== GIVEN ENTRIES ==
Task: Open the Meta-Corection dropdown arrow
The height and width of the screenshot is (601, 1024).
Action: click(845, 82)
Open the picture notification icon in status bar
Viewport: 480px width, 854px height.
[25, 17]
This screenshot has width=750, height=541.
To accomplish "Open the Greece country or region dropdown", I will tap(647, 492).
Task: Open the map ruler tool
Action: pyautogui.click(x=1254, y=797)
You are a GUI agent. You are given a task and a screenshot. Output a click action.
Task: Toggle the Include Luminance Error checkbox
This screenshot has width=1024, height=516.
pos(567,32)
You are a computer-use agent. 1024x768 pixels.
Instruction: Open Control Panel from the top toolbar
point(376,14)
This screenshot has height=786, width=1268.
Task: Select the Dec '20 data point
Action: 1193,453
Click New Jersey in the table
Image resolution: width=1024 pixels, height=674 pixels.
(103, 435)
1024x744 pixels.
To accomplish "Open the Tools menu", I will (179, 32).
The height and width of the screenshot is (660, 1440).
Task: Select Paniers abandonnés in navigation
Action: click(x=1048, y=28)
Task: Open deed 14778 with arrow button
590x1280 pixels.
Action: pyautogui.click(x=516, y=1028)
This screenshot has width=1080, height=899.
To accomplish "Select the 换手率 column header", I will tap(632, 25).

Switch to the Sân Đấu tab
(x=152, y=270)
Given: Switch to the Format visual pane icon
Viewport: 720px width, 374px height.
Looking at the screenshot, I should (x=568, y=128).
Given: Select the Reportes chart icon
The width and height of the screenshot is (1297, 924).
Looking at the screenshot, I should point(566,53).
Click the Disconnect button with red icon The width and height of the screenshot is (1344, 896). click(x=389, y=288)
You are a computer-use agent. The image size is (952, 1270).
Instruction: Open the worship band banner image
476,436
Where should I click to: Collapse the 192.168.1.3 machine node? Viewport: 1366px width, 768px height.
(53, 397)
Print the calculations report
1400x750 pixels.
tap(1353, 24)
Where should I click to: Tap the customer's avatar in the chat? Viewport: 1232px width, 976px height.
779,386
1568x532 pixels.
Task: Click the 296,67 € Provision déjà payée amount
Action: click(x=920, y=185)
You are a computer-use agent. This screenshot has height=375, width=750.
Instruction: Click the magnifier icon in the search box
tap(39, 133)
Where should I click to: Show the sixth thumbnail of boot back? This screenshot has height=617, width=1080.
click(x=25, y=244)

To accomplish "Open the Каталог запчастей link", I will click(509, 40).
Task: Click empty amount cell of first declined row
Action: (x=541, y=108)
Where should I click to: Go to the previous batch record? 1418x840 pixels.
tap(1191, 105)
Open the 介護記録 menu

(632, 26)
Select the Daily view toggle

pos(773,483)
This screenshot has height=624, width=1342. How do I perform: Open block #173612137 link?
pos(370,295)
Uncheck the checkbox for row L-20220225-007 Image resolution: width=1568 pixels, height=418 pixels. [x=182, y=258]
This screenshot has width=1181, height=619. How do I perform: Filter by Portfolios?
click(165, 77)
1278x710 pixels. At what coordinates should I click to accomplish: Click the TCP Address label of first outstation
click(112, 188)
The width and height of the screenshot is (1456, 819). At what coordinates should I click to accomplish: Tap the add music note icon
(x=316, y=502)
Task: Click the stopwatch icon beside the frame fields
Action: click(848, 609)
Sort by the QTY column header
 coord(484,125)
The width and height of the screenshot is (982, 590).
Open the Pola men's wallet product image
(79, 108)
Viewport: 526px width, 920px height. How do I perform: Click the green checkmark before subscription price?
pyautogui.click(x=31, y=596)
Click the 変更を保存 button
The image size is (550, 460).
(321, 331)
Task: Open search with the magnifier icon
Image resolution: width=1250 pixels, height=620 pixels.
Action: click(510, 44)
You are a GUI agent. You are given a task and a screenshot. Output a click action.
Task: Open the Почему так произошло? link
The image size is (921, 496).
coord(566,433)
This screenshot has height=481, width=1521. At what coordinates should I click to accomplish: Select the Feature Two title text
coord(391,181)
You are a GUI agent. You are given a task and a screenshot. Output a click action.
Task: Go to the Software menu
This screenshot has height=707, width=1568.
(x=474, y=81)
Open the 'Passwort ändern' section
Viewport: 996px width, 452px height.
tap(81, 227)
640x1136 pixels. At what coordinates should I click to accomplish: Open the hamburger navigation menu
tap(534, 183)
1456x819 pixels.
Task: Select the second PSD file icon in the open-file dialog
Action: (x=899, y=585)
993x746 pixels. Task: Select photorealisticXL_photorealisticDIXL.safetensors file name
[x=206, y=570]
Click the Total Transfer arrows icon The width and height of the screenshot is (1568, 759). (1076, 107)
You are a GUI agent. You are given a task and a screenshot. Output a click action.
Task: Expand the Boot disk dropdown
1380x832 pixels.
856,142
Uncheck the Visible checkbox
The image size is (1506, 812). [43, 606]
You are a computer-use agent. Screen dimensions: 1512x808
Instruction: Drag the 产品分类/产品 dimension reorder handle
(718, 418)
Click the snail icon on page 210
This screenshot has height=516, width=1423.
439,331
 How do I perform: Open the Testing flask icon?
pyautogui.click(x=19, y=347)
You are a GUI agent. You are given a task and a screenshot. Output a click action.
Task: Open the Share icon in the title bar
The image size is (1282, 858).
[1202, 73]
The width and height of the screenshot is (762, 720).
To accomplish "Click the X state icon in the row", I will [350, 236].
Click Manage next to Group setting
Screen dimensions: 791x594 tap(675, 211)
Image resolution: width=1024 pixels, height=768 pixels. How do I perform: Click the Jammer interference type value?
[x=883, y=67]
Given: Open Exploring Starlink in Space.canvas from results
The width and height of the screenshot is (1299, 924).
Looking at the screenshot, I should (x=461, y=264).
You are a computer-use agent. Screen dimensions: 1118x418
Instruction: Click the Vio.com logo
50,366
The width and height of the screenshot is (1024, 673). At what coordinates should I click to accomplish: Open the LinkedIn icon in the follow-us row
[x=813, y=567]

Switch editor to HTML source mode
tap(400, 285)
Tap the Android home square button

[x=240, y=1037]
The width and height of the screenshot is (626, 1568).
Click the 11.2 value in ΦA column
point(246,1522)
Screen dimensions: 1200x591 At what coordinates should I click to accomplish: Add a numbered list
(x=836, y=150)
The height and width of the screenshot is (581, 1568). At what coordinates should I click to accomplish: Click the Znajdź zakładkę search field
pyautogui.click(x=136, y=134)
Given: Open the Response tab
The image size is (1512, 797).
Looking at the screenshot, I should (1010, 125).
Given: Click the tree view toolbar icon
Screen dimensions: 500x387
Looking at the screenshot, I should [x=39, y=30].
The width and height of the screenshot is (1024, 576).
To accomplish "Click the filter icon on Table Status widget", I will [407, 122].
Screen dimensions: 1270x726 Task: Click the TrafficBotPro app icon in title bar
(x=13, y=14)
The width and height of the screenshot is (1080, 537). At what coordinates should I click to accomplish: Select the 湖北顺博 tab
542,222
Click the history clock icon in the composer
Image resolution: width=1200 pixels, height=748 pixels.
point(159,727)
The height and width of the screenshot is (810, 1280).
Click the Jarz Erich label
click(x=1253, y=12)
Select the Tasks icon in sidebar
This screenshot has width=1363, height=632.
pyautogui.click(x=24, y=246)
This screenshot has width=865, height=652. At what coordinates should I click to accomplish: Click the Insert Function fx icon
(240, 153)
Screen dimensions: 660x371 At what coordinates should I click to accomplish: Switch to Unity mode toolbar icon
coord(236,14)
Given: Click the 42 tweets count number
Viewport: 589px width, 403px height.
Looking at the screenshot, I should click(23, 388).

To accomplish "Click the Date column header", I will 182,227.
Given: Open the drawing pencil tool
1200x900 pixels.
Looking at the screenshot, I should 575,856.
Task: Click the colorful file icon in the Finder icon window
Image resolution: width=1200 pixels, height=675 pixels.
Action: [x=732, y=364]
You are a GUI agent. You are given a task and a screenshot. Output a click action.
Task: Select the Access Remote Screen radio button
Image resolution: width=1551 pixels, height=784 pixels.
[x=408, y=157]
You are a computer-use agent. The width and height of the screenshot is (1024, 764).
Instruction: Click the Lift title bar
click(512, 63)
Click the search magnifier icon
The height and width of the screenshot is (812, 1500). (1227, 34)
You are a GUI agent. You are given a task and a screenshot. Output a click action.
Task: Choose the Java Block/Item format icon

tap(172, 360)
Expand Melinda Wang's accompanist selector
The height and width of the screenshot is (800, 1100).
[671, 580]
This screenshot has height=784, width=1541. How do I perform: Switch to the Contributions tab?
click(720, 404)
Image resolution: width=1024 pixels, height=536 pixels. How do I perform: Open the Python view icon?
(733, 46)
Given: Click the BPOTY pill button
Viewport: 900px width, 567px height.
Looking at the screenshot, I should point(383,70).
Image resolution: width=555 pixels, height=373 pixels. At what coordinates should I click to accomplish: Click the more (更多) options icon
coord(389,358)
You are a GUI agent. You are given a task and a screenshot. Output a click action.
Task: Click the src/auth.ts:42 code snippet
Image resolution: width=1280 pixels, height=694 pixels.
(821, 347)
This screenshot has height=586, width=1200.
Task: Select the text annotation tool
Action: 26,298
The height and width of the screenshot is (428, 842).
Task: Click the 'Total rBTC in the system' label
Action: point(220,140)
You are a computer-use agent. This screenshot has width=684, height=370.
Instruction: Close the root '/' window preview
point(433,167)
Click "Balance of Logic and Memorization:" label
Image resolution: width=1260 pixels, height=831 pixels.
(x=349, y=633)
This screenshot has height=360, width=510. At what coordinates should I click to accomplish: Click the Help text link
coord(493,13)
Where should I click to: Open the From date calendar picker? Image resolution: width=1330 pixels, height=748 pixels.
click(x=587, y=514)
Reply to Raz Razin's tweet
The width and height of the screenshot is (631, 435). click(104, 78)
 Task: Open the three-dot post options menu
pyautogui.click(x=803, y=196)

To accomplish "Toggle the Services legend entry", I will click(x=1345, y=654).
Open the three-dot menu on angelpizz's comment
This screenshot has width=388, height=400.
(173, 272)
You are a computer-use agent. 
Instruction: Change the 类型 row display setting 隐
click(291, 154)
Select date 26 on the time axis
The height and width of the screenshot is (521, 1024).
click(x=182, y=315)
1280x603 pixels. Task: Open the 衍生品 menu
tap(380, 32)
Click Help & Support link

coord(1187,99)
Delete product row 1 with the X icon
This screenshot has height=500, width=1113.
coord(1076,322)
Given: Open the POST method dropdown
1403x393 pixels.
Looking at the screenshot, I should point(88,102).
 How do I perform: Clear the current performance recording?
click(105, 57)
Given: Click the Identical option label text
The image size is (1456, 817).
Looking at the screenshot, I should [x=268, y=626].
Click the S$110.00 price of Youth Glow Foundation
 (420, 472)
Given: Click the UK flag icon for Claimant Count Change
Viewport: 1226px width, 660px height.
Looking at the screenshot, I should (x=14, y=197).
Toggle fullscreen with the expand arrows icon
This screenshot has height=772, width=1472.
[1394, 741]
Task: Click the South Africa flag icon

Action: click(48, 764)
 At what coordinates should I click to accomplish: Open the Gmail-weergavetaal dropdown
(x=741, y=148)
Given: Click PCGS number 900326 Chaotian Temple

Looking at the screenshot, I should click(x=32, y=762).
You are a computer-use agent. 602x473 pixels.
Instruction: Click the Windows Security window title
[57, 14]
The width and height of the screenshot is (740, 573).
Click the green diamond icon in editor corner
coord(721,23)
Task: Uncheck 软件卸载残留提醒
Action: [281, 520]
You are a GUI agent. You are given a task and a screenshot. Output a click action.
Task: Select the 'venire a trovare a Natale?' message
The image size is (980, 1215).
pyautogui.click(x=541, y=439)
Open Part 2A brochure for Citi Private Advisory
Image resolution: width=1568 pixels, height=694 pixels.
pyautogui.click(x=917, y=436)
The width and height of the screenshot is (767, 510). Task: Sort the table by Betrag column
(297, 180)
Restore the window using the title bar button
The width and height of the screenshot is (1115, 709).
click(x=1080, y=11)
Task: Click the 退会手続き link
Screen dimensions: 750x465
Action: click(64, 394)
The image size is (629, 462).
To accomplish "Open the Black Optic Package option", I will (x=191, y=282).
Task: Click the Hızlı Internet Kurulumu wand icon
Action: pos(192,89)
===
:: TASK BRIEF ::
Only lines holding the word "computer" are wanted; copy each one from the listing.

:: THE ANSWER ::
You are a computer-use agent. 1024x768 pixels.
You are a computer-use agent. The image size is (952, 1270).
You are a computer-use agent. This screenshot has height=375, width=750.
You are a computer-use agent. Screen dimensions: 1512x808
You are a computer-use agent. Screen dimensions: 1118x418
You are a computer-use agent. The width and height of the screenshot is (1024, 764).
You are a computer-use agent. This screenshot has width=684, height=370.
You are a computer-use agent. 
You are a computer-use agent. 602x473 pixels.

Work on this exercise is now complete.